# Requirement:
Please output only the lines that begin at the line with "This screenshot has" and run through the end of the entries below, exactly as written. Drop all pictures.

# Data records:
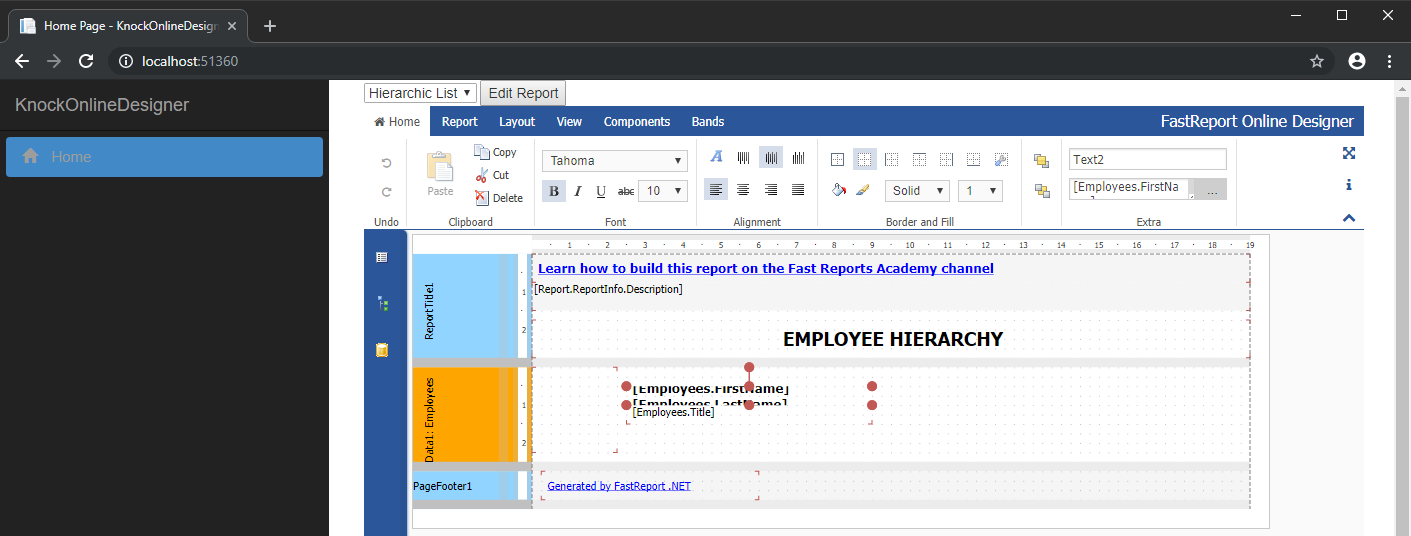Open the Bands ribbon tab

(x=708, y=122)
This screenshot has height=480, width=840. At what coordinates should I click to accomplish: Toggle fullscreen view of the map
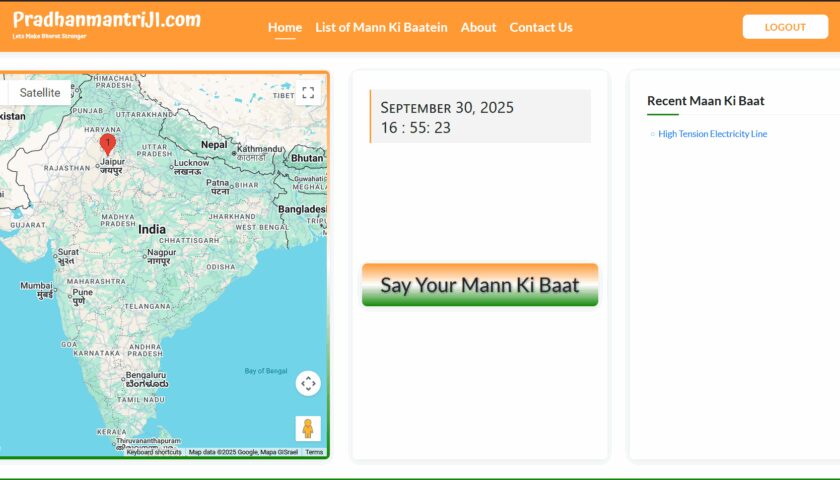tap(308, 93)
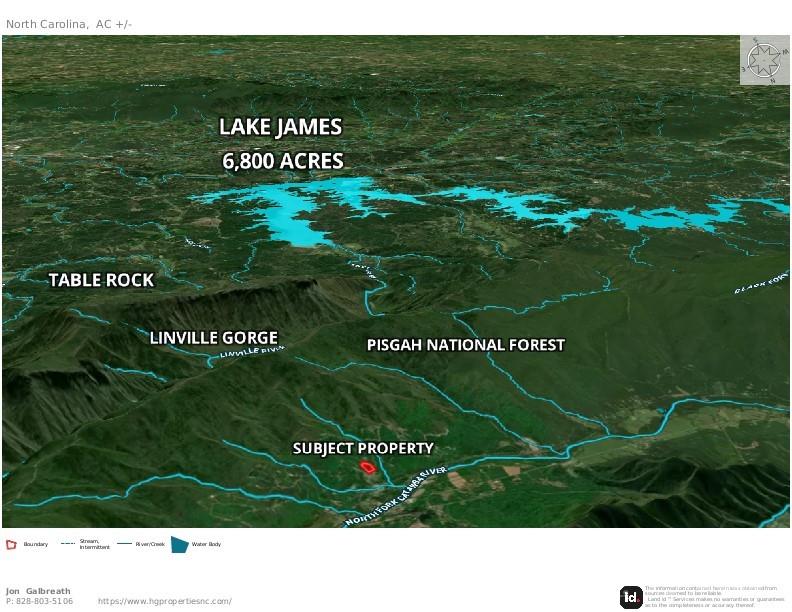The width and height of the screenshot is (792, 612).
Task: Click the dashed Stream Intermittent legend line
Action: point(69,544)
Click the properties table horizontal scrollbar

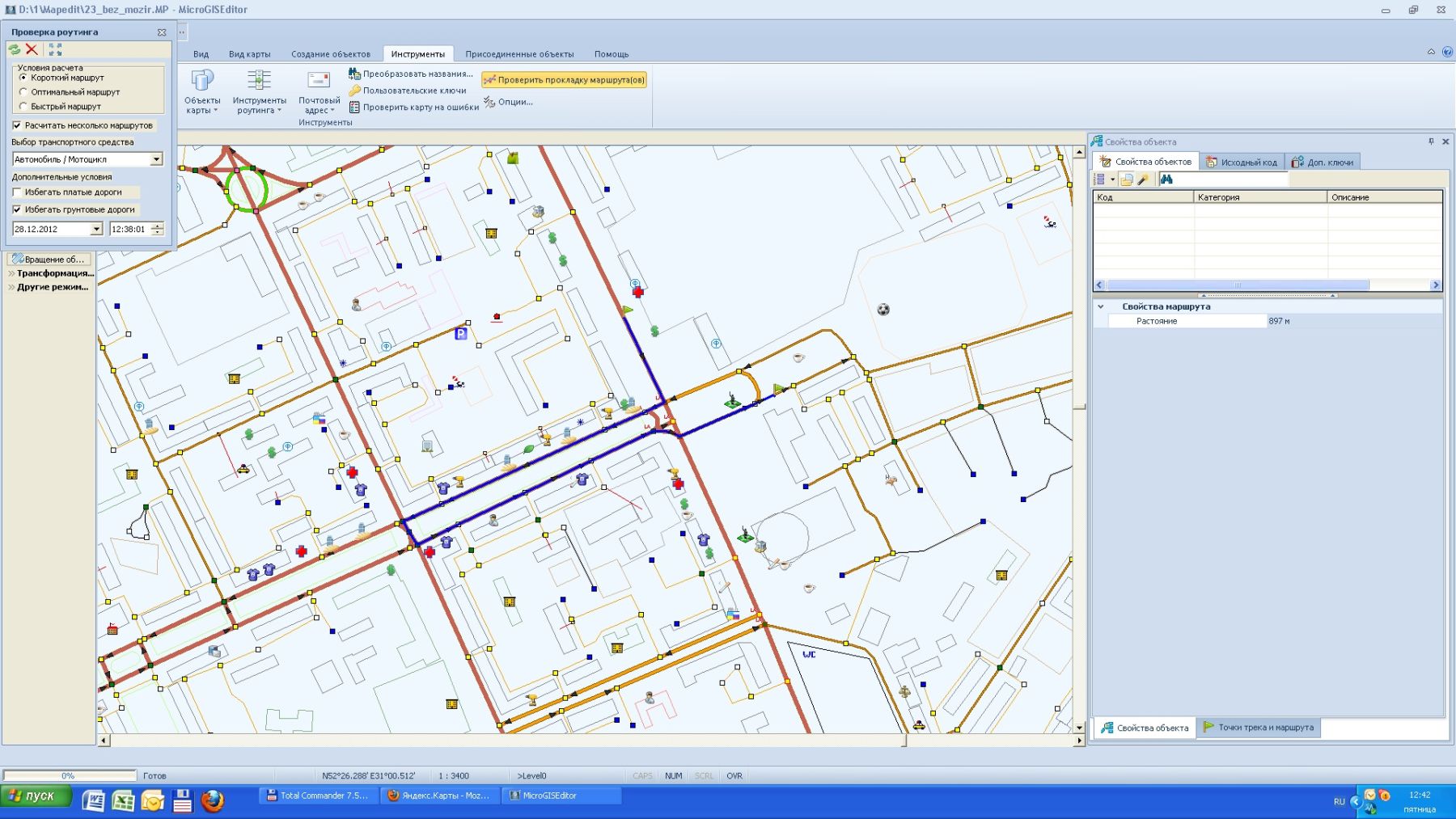1238,285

# Task response:
This screenshot has height=480, width=840. At what coordinates should I click to accomplish: Toggle fullscreen view of the map
tap(308, 93)
The width and height of the screenshot is (792, 612).
Task: Click the dashed Stream Intermittent legend line
Action: point(69,544)
Click the properties table horizontal scrollbar

1238,285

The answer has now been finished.